UNITED STATES
SECURITIES AND EXCHANGE COMMISSION
Washington, D.C. 20549
FORM 8-K
CURRENT REPORT
PURSUANT TO SECTION 13 OR 15(d) OF THE
SECURITIES EXCHANGE ACT OF 1934
Date of Report (Date of earliest event reported): February 22, 2006
WOLVERINE TUBE, INC.
(Exact name of registrant as specified in its charter)
Delaware | 1-12164 | 63-0970812 |
(State or other jurisdiction of incorporation) | (Commission File Number) | (IRS Employer Identification No.) |
200 Clinton Avenue West, Suite 1000 Huntsville, Alabama | 35801
|
(Address of principal executive offices) | (Zip Code) |
Registrant's telephone number, including area code: (256) 353-1310
Not Applicable
(Former name or former address, if changed since last report)
Check the appropriate box below if the Form 8-K filing is intended to simultaneously satisfy the filing obligation of the registrant under any of the following provisions:
o | Written communications pursuant to Rule 425 under the Securities Act (17 CFR 230.425) |
o | Soliciting material pursuant to Rule 14a-12 under the Exchange Act (17 CFR 240.14a-12) |
o | Pre-commencement communications pursuant to Rule 14d-2(b) under the Exchange Act (17 CFR 240.14d-2(b)) |
o | Pre-commencement communications pursuant to Rule 13e-4(c) under the Exchange Act (17 CFR 240.13e-4(c)) |
Item 1.01 Entry into a Material Definitive Agreement.
On February 22, 2006, Wolverine Tube, Inc. (the “Company”) entered into amendments to its secured revolving credit facility, its receivables sale facility and its silver consignment and forward contracts facility.
Amendment to Secured Revolving Credit Facility
The Company amended its secured revolving credit facility pursuant to Amendment No. 3 to Amended and Restated Credit Agreement, dated as of February 22, 2006, among the Company and its U.S. subsidiaries (the “Borrowers”), the lenders named therein and Wachovia Bank, National Association (“Wachovia”), as administrative agent (the “Credit Agreement Amendment”).

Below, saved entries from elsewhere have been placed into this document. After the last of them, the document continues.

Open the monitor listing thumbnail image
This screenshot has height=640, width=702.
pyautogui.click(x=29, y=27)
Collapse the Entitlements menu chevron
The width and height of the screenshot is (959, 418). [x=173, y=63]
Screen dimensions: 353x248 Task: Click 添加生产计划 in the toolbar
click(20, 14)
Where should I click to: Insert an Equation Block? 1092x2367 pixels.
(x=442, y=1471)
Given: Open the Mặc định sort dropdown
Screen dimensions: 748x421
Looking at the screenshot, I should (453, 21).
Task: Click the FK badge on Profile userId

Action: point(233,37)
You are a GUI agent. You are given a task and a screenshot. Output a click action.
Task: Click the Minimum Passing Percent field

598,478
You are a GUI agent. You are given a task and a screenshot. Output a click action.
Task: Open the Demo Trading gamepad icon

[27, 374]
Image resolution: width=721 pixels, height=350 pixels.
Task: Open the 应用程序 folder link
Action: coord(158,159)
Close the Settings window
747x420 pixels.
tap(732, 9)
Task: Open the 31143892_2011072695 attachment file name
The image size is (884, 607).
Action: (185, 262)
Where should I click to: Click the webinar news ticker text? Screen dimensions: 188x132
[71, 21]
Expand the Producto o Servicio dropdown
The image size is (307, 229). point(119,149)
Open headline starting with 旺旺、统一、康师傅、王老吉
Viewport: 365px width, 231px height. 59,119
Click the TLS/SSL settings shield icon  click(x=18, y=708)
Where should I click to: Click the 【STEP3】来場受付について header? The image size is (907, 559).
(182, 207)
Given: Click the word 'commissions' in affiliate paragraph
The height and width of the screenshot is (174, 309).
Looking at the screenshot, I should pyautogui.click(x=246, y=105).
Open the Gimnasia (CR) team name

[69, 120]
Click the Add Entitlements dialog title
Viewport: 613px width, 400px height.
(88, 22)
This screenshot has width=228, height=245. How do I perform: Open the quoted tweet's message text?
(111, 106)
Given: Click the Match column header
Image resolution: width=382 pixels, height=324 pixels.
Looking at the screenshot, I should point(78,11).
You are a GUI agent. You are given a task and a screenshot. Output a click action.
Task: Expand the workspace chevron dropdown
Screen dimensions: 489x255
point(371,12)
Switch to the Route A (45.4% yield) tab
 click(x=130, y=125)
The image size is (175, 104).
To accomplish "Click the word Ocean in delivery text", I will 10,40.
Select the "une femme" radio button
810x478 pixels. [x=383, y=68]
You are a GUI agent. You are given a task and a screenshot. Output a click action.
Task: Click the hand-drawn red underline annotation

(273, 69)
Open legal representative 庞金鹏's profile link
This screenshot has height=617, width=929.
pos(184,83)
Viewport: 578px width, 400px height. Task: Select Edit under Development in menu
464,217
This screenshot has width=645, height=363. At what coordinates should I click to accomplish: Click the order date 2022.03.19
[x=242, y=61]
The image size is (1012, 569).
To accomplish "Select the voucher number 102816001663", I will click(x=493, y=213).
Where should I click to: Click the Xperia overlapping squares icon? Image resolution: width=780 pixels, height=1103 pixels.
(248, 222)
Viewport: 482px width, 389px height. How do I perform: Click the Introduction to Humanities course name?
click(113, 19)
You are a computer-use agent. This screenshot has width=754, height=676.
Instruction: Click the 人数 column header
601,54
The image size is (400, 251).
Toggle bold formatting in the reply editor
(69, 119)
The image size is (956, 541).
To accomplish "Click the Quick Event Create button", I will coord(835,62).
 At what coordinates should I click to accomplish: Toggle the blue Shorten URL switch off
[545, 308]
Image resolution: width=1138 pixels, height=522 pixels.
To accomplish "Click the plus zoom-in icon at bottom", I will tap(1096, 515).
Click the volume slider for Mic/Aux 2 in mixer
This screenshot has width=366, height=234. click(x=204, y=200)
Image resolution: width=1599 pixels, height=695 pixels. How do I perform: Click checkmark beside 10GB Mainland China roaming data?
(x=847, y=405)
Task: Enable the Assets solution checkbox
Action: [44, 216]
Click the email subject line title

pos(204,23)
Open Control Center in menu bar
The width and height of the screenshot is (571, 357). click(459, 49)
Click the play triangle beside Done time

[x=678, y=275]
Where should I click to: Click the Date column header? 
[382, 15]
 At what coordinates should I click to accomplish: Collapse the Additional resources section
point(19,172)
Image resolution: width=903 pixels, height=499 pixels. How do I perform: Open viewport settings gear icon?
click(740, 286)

The Credit Agreement Amendment further amends the Amended and Restated Credit Agreement, as previously amended, dated as of April 28, 2005, among the Borrowers, the lenders named therein and Wachovia (as amended to date, the “Credit Agreement”).
| The terms of the Credit Agreement Amendment include: |
| • | certain adjustments to the borrowing base calculation, including an increase in the book value of eligible equipment included in the borrowing base from $8 million to $11 million, as well as the inclusion of certain billet inventory in the borrowing base; |
| • | a provision permitting the filing of certain precautionary financing statements in connection with ordinary course tolling arrangements with customers; and |
| • | adjustments to certain reporting requirements. |
As of February 27, 2006, $12.8 million in letters of credit and no revolving loans were outstanding under the secured revolving credit facility. After giving effect to the Credit Agreement Amendment and taking into account $2.1 million of reserves and other holdbacks (including $1.8 million in interest rate swap-related reserves), we had approximately $19.4 million in additional borrowing availability under the secured revolving credit facility as of that date.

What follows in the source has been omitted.